→ Reading passage:
• • • • •
I am faced with the following problem:
Let $X$ be a totally bounded metric space. If $f$ is a uniformly continuous mapping from $X$ to a metric space $Y$, show that $f(X)$ is totally bounded. Is the same true if $f$ is only required to be continuous?
For the first part -i.e., showing that $f(X)$ is totally bounded, so far I have the following:
Suppose that $X$ is totally bounded. Then $\forall \epsilon > 0$, $X$ can be covered by a finite number of open balls of radius $\epsilon$, thus also making $X$ immediately compact. Since $f$ is uniformly continuous, it is also continuous. Therefore, $f(X)$ is compact.
Now, I know that it is true that if a metric space $X$ is compact, it is sequentially compact, and if a metric space $X$ is sequentially compact, it is complete and totally bounded. However, $f(X)$ is not necessarily a metric space is it?
• • • • •
Records from a collection:
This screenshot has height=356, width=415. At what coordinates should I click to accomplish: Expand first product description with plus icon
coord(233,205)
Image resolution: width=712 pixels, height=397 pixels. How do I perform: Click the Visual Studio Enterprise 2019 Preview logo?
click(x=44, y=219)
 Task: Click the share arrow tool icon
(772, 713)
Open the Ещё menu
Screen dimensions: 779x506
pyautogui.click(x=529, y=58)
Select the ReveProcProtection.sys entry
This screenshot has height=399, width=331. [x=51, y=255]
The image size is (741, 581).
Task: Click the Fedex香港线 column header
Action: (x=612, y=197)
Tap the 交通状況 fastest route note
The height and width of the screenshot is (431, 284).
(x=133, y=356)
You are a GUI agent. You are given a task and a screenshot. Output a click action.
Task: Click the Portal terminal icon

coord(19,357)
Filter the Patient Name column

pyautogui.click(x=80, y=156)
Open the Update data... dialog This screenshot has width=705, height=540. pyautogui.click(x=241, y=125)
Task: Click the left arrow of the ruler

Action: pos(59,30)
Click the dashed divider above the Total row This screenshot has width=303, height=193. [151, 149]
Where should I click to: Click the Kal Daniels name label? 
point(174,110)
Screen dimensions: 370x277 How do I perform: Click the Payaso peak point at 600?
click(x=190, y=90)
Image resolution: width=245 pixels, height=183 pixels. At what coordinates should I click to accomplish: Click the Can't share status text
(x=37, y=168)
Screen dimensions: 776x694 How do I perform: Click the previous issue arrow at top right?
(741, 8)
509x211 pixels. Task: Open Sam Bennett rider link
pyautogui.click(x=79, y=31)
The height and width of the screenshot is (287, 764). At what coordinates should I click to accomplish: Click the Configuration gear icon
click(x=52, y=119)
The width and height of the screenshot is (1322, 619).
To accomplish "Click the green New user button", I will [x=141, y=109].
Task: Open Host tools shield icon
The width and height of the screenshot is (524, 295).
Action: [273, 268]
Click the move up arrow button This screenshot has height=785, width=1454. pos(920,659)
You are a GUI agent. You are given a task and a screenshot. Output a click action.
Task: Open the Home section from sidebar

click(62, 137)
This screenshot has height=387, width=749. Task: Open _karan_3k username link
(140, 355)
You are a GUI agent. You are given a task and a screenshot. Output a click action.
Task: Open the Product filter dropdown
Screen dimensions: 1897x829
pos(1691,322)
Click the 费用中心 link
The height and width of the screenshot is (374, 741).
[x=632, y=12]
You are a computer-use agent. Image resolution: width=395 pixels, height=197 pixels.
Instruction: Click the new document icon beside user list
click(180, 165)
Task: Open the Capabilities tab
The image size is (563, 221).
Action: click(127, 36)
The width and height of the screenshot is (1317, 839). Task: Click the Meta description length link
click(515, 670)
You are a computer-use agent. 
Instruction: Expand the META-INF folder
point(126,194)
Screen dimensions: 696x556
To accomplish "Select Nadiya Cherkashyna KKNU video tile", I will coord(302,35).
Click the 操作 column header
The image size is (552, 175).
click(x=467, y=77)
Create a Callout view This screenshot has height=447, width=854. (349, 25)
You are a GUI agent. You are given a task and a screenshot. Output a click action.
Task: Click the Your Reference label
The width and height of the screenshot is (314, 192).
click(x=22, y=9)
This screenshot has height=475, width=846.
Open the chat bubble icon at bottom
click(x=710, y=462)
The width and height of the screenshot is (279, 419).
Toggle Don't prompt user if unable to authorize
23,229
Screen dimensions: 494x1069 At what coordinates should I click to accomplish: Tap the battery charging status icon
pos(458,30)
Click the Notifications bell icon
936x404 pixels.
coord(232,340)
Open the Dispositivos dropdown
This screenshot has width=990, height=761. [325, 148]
• • • • •
→ Tasks for this exercise:
(A) In two sentences, summarize the math question about totally bounded spaces.
(B) Extend the math question about totally bounded spaces, picking up after its final sentence.
These records were taken from a different source than the text.

→ In response:
(A) The writer must show that a uniformly continuous map from a totally bounded metric space $X$ to a metric space $Y$ has a totally bounded image $f(X)$, and must decide whether continuity alone is enough. The attempt so far argues that $X$ is compact and $f$ is continuous, so $f(X)$ is compact, but the writer then asks whether $f(X)$ is necessarily a metric space.

(B)
And although as of yet, I have not used the fact that the continuity is uniform, I believe it is important, and that the second part of the problem is therefore false. What I'm thinking is that the uniform continuity has something to do with making $f(X)$ totally bounded in addition to just being compact, but I'm missing a piece of the puzzle here.
Edit: But then, there is also a theorem that says that a continuous mapping from a compact metric space into a metric space is uniformly continuous, so isn't $f$ uniformly continuous regardless of whether we explicitly say so? Still, though, I am not sure I'm correct then in assuming this would guarantee that $f(X)$ is totally bounded, because although a metric space $X$ is totally bounded if and only if it is compact, I'm not convinced that $f(X)$ is a metric space. I know that $Y$ is, but $f(X)$ is just a subset of a metric space. How do I know/show that it is a subspace??
Could somebody please help me out?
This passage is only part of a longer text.